• What the task requires:
Output the entries below exactly, from the first line to the line holding "Entries (46, 2264)", both included.

[Information Boundary: Start]

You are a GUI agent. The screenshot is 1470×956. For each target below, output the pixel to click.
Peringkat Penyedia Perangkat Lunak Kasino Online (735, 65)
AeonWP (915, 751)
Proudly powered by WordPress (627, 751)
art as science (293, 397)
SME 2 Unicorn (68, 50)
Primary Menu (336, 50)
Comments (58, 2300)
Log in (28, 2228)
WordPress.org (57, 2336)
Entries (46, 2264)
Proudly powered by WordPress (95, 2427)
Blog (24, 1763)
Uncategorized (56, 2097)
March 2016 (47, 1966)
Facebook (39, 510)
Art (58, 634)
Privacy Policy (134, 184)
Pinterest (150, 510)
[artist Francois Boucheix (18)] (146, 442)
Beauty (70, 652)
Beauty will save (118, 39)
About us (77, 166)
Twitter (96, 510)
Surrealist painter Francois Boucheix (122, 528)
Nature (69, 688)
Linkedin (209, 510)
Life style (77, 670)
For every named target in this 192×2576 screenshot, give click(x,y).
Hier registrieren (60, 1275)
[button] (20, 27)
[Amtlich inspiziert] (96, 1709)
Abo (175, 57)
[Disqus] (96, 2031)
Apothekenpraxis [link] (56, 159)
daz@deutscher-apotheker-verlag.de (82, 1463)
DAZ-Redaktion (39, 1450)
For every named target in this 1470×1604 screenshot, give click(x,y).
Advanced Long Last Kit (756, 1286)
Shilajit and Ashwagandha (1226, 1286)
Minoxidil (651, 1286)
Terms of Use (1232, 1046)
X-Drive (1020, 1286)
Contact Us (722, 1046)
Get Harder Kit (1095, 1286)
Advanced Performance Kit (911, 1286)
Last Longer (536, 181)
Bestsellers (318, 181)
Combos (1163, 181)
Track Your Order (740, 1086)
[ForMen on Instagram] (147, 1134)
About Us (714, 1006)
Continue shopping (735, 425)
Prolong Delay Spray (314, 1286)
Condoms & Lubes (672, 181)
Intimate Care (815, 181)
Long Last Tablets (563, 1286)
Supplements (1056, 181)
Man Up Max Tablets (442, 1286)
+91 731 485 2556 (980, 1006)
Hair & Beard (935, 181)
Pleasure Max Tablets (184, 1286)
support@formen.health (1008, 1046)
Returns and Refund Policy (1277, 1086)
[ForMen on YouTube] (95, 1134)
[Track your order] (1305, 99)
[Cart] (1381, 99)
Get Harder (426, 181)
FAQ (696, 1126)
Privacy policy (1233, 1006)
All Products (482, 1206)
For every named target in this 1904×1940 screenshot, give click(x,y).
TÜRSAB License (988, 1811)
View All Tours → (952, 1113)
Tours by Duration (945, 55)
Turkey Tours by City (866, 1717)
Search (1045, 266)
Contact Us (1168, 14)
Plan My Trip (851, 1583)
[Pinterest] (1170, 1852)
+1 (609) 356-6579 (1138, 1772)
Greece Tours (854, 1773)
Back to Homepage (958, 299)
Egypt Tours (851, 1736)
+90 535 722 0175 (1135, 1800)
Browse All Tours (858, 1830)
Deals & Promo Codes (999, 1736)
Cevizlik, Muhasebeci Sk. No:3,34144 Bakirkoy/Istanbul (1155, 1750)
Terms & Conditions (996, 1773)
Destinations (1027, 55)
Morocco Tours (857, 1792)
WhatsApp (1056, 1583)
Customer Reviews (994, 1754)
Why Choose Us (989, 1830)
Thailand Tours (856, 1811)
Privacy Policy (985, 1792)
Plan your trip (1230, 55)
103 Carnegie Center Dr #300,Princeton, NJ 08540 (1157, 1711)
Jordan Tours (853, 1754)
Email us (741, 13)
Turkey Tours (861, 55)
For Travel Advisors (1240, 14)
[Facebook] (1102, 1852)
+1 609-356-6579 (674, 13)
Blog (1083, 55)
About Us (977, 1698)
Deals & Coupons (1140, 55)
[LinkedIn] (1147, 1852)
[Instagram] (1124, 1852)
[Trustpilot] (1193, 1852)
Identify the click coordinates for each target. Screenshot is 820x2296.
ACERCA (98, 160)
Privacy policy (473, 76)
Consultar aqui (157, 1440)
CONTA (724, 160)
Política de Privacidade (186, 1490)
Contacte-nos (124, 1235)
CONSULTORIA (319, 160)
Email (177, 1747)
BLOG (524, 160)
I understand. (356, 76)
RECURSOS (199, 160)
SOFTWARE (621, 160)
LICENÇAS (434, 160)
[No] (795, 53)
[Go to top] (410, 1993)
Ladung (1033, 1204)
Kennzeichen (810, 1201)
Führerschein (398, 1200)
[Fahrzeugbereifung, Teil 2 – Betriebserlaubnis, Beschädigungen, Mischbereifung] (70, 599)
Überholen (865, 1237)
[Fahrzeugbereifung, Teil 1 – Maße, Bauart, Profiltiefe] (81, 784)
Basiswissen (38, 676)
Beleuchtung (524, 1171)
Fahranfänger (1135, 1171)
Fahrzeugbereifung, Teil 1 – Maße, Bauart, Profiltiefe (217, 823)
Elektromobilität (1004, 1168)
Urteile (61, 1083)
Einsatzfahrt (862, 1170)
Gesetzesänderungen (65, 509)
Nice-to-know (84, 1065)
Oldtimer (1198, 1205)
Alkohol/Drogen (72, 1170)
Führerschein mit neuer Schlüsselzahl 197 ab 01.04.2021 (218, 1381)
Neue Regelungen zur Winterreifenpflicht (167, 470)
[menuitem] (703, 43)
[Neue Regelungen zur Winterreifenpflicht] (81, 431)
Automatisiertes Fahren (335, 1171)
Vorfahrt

[Information Boundary: End]

• Output for this task:
You are a GUI agent. The screenshot is 1470×956. For each target below, output the pixel to click.
Peringkat Penyedia Perangkat Lunak Kasino Online (735, 65)
AeonWP (915, 751)
Proudly powered by WordPress (627, 751)
art as science (293, 397)
SME 2 Unicorn (68, 50)
Primary Menu (336, 50)
Comments (58, 2300)
Log in (28, 2228)
WordPress.org (57, 2336)
Entries (46, 2264)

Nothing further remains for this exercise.